Comments identified as including the topic of tempo. Check marks represent the topics assigned; question marks represent a possible classification. Comments judged as evaluatively positive are represented in green, and as evaluatively negative in red. Each comment can address more than one topic.
Based on the codes assigned to each comment, we counted topic overlap as the number of comments (out of the possible total of 6—three general comments and three comments about particular moments in the performance) that overlapped at all in any topic, for each possible pairing of the 14 participants. To do this, we focused on the content of the three comments about moments independent of which beats the moments were about, taking the generous assumption that two statements about tempo or synchronization in some sense overlap in topic even if they are about different moments. We counted two comments within the same topic as overlapping even if the wording was quite different, but we did not count comments as overlapping if they were coded in the same category but with opposite valence (e.g., one comment praised the balance and the other criticized it), and we only counted “other” comments as overlapping if they did indeed overlap in content. For the few comments that we thought might or might not belong within a particular topic category (those assigned question marks in Appendix 2), we counted them as
belonging to the category for this analysis. For each pairing, we counted the largest number of comments that could be seen as overlapping; so if 4 comments by one party overlapped in content with one comment by the other, that pairing would be assigned a count of 4 overlaps.
Results
Research Question 1: Did the performers overlap with each other in their characterisations of their just-completed performance more than with non-performing audience members?

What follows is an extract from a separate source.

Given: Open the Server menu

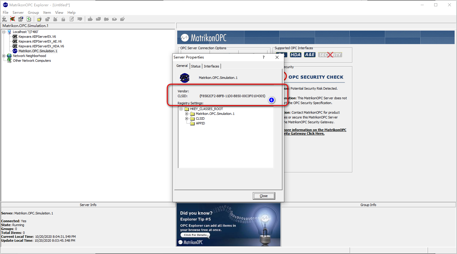Looking at the screenshot, I should click(x=18, y=13).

We address this research question in the following ways.
Commenting on the same moments
Were the performers more similar to each other than listeners in terms of the moments they chose to comment on? Figure 4 plots the time spans for the three moments commented on by each participant. 2 As is visible in Figure 4, the two performers did not overlap at all in the moments they chose to comment on, even under the most generous interpretation of overlapping (any beats of the moments chosen overlap, even if much else doesn’t). Each of the three moments that the performers chose was, however, also chosen by at least one listener, under this generous interpretation. All listeners overlapped with another listener at least once in the moments that they chose, averaging 2.42 (of 3 possible) overlapping moments. Based on moments chosen, the performers were not more similar to each other in their judgments than the listeners.

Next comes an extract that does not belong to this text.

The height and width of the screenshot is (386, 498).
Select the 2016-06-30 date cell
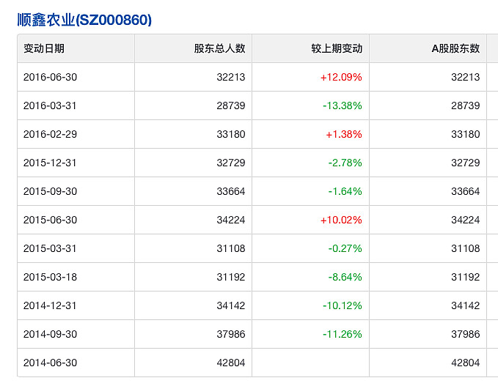50,77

Locations in piece of moments selected for commentary. Vertical lines represent bars (thicker lines) and beats (thinner lines).
Content overlap
To what extent did performers’ comments overlap in content more than with their audience members’ comments? Appendix 1 groups all the statements of the 84 that we see as potentially (at least partially) overlapping in content. From this clustering, the performers overlapped in content for two statements, one about a (temporarily) too-slow tempo and another about not being together, although in both cases these concerns were raised by at least one other audience member as well. We also see (at least partial) overlap in the content of 2 or 3 other statements by the performers with other audience members. Based on this view of the content, the performers’ comments do not overlap in content more than with other participants’.
Topic overlap
Was there greater overlap in the themes that performers’ comments addressed, even if the precise content of the comments differed? Using the method described earlier, we see that the performers overlapped in topic in some way for 5 of their 6 comments. Both performers overlapped in topic more (all 6 comments) with at least one participant other than their co-performer, and they overlapped in topic with at least two other participants as much (5 comments) as with their co-performer. As Appendix 2 shows, the pattern is the same for the general comments and for the comments about particular moments: the performers’ comments overlap in topic at least as much with more than one other participant’s comments as they do with their performing partner’s comments. Of course, 6 characterisations by each participant surely do not exhaust everything that they thought about the performance, but the comments do give some indication of what they thought was most important to articulate. At least by this coding scheme and counting method, we see no evidence that the performers’ comments overlap in topic more with each other than with their audience members.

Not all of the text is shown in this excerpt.